SitePoint Sponsor

User Tag List

Results 1 to 7 of 7
  1. #1
    SitePoint Member
    Join Date
    Mar 2002
    Posts
    1
    Mentioned
    0 Post(s)
    Tagged
    0 Thread(s)

    Arrow SQL query: using MAX and GROUP BY with other fields

    Given these entries in my table:

    id date value
    4 2002-1-1 zero
    4 2002-2-26 first
    4 2002-2-28 second

    I am trying to write a SQL query to get the value at the maximum date. So I first tried this query and got:

    select MAX(date),value from MY_TBL group by id

    2002-2-28 first

    When it does the aggregate function of group by and then chooses a maximum date, it disreguards other fields. It then selects the first entry to show
    the value of.

    So it is even worse than that, because what I would really like to do is, get the latest value on a given day.

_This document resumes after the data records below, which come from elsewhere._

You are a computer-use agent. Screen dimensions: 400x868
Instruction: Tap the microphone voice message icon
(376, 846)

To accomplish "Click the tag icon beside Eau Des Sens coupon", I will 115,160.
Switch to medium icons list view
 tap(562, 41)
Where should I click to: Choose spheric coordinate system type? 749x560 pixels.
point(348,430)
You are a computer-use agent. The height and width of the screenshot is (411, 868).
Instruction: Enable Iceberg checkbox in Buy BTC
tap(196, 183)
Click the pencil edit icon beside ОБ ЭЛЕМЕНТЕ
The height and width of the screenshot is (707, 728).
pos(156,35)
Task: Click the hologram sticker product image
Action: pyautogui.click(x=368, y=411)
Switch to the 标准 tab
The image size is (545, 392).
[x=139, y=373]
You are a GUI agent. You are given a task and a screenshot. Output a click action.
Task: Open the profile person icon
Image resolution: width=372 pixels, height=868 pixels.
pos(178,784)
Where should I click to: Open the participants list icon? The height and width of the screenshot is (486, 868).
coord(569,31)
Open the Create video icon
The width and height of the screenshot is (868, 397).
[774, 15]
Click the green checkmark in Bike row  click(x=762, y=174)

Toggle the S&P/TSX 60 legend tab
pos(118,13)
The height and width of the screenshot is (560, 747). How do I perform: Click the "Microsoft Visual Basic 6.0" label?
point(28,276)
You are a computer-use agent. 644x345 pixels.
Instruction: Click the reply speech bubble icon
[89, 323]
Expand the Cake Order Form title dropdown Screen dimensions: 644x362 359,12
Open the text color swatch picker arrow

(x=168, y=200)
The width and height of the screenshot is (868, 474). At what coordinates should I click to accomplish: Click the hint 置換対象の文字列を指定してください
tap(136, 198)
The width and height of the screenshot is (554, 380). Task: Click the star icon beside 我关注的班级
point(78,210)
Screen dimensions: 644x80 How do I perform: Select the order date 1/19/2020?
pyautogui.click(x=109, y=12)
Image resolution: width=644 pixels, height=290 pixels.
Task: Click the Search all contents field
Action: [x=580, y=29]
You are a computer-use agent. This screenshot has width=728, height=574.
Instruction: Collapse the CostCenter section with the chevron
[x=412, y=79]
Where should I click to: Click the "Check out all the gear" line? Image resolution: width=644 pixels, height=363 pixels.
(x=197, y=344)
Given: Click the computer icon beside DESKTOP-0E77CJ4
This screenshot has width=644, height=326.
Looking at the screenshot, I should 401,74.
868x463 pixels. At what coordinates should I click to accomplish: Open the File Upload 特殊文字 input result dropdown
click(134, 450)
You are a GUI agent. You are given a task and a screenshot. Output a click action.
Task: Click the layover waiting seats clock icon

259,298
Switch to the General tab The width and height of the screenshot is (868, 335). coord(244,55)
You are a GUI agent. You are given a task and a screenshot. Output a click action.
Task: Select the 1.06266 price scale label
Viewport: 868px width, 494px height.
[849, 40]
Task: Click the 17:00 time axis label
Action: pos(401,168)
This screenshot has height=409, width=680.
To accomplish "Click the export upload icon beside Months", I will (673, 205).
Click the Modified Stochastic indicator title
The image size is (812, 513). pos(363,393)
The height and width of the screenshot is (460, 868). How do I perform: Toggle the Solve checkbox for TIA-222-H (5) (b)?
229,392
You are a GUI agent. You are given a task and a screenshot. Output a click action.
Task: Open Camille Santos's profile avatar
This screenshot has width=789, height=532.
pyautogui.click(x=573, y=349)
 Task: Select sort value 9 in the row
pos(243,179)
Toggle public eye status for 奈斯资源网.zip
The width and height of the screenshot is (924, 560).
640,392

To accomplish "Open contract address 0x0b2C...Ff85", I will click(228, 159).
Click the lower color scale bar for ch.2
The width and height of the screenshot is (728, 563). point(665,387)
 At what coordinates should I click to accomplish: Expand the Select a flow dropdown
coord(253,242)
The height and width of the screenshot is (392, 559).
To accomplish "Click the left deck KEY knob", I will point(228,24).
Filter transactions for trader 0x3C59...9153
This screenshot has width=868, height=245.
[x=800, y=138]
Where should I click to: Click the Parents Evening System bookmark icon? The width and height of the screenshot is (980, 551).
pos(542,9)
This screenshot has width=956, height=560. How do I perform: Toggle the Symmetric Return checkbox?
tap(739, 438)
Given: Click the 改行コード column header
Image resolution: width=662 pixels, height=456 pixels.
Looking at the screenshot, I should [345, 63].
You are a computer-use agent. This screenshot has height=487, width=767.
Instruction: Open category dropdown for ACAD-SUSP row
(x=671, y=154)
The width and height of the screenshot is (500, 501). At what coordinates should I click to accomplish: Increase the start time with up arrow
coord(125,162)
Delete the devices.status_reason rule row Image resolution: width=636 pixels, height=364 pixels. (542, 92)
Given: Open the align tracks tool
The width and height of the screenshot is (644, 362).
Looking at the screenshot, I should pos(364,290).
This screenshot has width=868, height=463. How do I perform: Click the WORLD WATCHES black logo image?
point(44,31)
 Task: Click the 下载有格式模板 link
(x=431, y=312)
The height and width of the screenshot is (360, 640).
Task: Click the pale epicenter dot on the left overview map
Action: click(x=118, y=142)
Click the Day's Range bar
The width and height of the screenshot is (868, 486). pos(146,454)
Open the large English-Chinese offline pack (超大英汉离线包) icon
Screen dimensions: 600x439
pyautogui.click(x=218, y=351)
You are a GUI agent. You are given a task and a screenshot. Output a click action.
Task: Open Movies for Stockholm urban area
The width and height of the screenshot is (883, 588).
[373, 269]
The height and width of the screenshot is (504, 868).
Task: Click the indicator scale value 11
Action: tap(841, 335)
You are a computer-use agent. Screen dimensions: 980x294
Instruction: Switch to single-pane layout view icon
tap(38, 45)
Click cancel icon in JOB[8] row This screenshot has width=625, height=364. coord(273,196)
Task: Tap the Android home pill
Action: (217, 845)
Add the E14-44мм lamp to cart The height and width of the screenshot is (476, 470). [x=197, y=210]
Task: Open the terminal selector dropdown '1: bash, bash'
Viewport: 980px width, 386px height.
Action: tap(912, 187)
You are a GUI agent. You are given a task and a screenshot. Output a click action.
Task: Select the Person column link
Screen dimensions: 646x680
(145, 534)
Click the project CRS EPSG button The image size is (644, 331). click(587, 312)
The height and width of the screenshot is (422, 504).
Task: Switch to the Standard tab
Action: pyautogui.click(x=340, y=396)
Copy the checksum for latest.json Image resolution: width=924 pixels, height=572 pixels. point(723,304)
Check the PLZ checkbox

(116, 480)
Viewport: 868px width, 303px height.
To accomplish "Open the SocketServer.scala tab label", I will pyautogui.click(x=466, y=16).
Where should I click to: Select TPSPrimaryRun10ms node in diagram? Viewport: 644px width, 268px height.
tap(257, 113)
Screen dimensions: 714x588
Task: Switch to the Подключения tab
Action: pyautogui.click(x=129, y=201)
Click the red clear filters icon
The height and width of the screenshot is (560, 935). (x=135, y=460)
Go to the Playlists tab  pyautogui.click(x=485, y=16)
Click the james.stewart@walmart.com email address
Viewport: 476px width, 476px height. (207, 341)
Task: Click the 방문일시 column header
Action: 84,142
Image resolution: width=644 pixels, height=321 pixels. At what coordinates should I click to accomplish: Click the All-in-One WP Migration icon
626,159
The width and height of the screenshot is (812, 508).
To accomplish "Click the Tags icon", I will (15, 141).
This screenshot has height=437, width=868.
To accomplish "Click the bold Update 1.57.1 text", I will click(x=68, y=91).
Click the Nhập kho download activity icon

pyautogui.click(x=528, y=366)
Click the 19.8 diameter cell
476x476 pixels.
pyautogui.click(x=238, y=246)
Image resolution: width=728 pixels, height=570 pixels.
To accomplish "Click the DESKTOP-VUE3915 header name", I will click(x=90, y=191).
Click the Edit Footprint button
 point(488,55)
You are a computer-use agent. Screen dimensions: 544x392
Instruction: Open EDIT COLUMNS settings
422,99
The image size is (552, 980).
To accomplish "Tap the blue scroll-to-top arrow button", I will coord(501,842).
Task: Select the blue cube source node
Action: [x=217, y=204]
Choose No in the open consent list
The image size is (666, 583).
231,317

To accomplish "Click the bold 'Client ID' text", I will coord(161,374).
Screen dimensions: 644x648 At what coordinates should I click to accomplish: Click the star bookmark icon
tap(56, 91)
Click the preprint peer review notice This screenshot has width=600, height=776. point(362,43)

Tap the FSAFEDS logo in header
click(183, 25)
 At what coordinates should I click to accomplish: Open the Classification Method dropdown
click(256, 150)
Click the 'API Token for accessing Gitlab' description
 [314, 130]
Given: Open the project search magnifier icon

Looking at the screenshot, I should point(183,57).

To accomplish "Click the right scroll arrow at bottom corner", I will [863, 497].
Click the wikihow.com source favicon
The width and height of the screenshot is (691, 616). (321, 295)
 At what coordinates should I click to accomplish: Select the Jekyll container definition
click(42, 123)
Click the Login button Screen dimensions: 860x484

    So here is an example:

    id date value
    6 2002-2-2 zero
    6 2002-2-16 first
    6 2002-2-18 second
    6 2002-3-2 third

    select MAX(date),value from MY_TBL where date < '2002-3-2' group by id

    This result doesn't return me anything! Which would lead me to the same conclusion above. mysql groups everything first, decides the maximum value
    (in this case '2002-3-2' and then applies the where clause and since '2002-3-2' is not less than the date i was looking for it doesn't report anything!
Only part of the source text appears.